[Pointing data for screenshots]

# # #

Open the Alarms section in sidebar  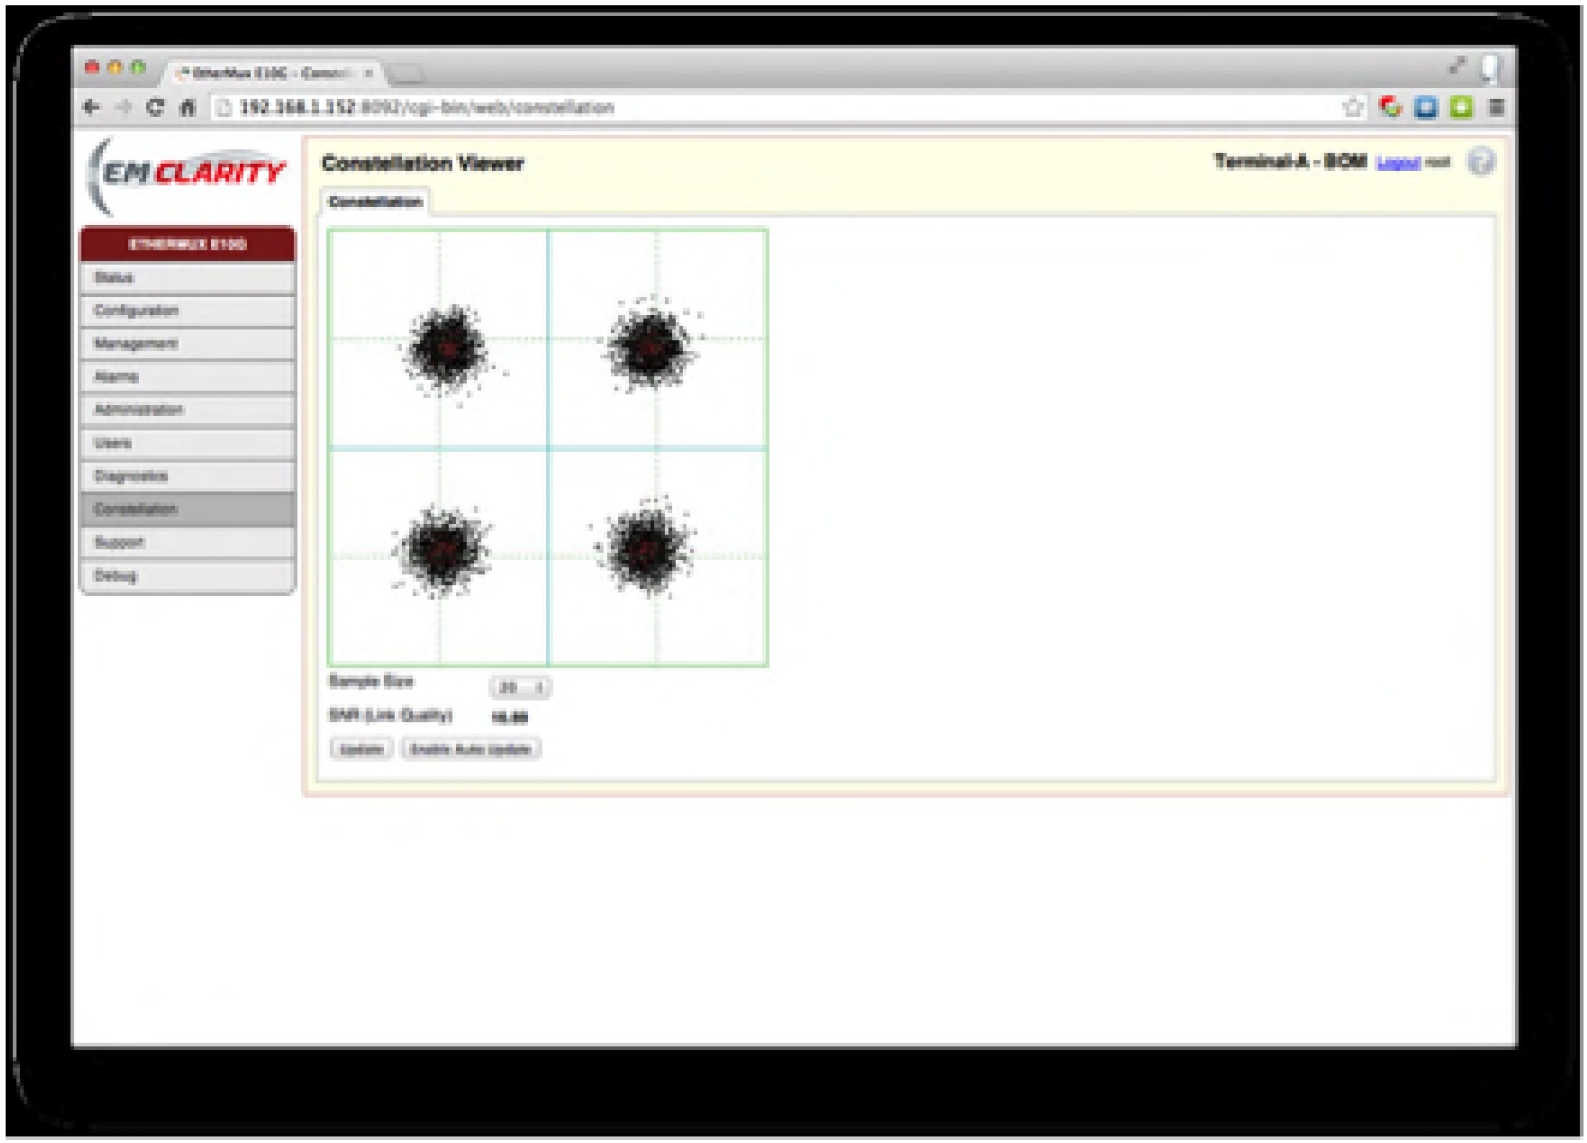pyautogui.click(x=187, y=377)
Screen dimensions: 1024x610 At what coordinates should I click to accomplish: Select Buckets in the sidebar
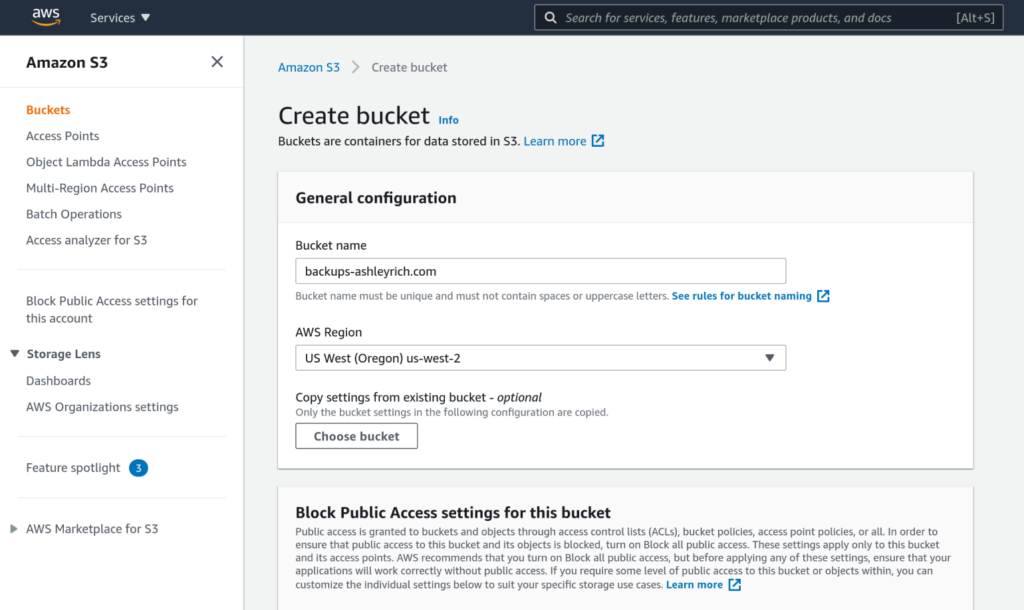point(46,109)
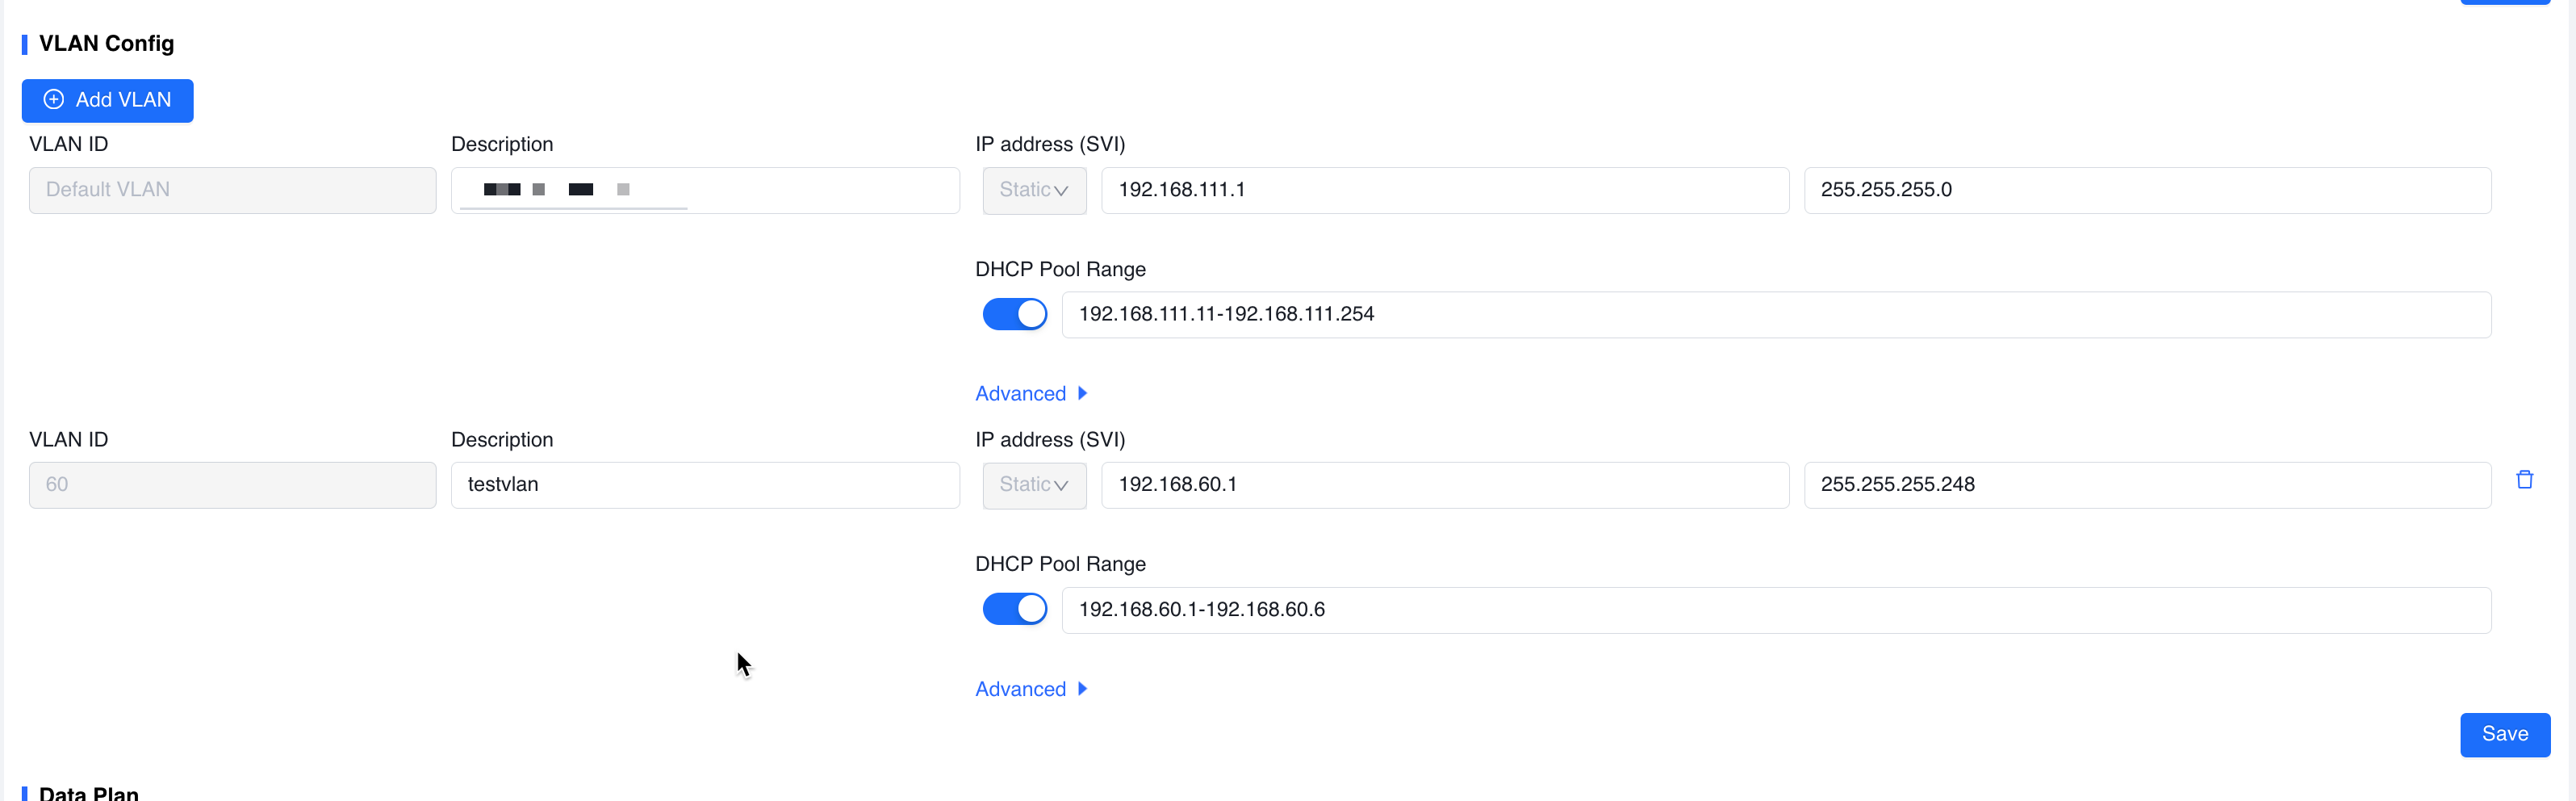This screenshot has width=2576, height=801.
Task: Select the testvlan description field
Action: pos(704,485)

# # #

PROBLEM REQUIREMENTS: Format as a numbered list the lines of the entries that run from the line containing "Screen dimensions: 1024x610" through the end of the entries, including both ends and omitting blank lines. Leave the pictures out of the answer.

RESULT FOR THIS TASK:
1. Screen dimensions: 1024x610 At what coordinates should I click to accomplish: Select Buckets in the sidebar
2. point(46,109)
3. This screenshot has width=2576, height=801.
4. Task: Select the testvlan description field
5. Action: pos(704,485)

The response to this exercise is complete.